Directions for this task:
Copy word for word the part of the youth soccer thread starting at "By the way my" and ending at "you see it?".

BEGIN Passage to read

By the way my dd is not planning on sacrificing anything.  She will attend a very good school and get an engineering degree in the field of her choice.  She also will also likely get to play soccer.  I think you miss the point about coaches on the sidelines.  While your player may not initially have a lot of knowledge about theses schools most of them are top universities and have a lot to offer.  It’s not about making sacrifices it’s about having more options so your player can make the right choice for themselves. 

Also you seem to say that non DA and non ECNL girls made a choice long ago not to sacrifice important things in life to play soccer.  Is this truly how you see it?


----------



## MWN (Jul 24, 2018)

@Soccer Happy, yes, but ... the DA and ECNL make is much easier for players to be seen in person because their showcases are very well attended.  You also have CRL/National League - Pacific Div. and Cal South National Cup (which is on par with a regional national cup events for the northern states from a talent perspective).  We also now have SCDSL-Dicovery Div. which is trying to help with exposure.

That said, the Temecula Hawks (03) are a bad example for you basic principal, because they represent a exception to the general rule.  No doubt that there are non-DA and non-ECNL teams that do very well and because of this they play in some of the top tournaments and excel (like the Hawks).  With regard to the Hawks, their coach is a wonderful teacher, great demeanor and its amazing to me he has stuck with the Hawks for as long as he has as he is solicited by DOCs to join other clubs yearly.

From a college exposure perspective, for the vast majority of players the path is play in the best league available to them (which means they are playing against top competition), get good film of their play and directly solicit coaches.  Most coaches that attend Showcases have a list of players they are looking at and in almost all cases, those players reached out and put themselves on that coach's radar.


----------



## DJB (Jul 29, 2018)

Surf Cup - So Cal Academy...


----------



## rooney rules (Jul 29, 2018)

DJB said:


> Surf Cup - So Cal Academy...


Have deservedly beaten Blues, Real So Cal and Surf DA academy teams so far in the U19 bracket.  A small club with a good coach and good college connections  is still a viable option for the non unicorn players out there.


----------



## Simisoccerfan (Jul 30, 2018)

rooney rules said:


> Have deservedly beaten Blues, Real So Cal and Surf DA academy teams so far in the U19 bracket.  A small club with a good coach and good college connections  is still a viable option for the non unicorn players out there.


That is a great result.  The question I would have is how many of the girls are committed and to which schools?


----------



## rooney rules (Jul 30, 2018)

Simisoccerfan said:


> That is a great result.  The question I would have is how many of the girls are committed and to which schools?


Of the team that played this weekend - at least 10 have either committed (D1- D3) or are in the final admission green light process with highly academic  programs.  The team also has several girls who are 02's or younger and are still early in the process. You may not get the exposure at "non-big name teams" but it doesn't mean that for the right players college is out of reach. It does put more pressure on the kids/families/coach to proactively manage their recruiting process.

END Passage to read
BEGIN Information given

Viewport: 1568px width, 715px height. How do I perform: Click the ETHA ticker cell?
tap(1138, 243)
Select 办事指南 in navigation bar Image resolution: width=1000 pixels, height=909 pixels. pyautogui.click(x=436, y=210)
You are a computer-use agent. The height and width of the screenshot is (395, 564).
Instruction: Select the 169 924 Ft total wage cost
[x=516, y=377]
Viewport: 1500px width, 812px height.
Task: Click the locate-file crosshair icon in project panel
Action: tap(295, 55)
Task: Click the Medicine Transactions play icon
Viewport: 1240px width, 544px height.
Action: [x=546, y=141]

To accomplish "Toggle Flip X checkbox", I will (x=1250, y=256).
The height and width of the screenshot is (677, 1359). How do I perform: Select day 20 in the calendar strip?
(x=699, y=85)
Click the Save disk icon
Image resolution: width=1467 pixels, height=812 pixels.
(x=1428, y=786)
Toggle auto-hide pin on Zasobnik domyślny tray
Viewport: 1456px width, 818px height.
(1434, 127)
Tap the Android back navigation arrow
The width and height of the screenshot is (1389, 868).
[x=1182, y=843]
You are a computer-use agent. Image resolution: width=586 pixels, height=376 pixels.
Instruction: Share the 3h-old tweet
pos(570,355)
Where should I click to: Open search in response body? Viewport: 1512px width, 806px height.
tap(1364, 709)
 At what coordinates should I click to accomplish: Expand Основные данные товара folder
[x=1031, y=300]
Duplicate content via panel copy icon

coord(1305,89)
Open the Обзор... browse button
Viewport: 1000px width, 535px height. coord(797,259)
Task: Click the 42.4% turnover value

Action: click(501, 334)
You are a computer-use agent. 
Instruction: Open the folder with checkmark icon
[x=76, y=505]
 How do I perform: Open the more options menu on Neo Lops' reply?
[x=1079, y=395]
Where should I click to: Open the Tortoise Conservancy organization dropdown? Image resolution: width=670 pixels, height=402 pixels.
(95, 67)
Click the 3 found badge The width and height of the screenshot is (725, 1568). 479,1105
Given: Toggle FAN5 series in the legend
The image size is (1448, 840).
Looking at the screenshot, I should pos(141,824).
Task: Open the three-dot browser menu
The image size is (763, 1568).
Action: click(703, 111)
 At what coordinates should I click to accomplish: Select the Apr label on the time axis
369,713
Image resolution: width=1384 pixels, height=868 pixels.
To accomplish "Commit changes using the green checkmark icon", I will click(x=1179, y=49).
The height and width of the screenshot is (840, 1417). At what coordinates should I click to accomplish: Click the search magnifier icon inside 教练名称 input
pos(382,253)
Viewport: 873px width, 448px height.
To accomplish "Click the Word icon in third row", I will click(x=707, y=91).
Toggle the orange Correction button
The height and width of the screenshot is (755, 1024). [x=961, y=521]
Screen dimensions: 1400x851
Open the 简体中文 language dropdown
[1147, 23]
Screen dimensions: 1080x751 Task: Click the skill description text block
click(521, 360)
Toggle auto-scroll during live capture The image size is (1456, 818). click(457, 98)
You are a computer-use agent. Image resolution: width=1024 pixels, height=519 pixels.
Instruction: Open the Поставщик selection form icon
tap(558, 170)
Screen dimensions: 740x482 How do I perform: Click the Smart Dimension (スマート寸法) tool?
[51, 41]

END Information given

The completed task:
By the way my dd is not planning on sacrificing anything.  She will attend a very good school and get an engineering degree in the field of her choice.  She also will also likely get to play soccer.  I think you miss the point about coaches on the sidelines.  While your player may not initially have a lot of knowledge about theses schools most of them are top universities and have a lot to offer.  It’s not about making sacrifices it’s about having more options so your player can make the right choice for themselves. 

Also you seem to say that non DA and non ECNL girls made a choice long ago not to sacrifice important things in life to play soccer.  Is this truly how you see it?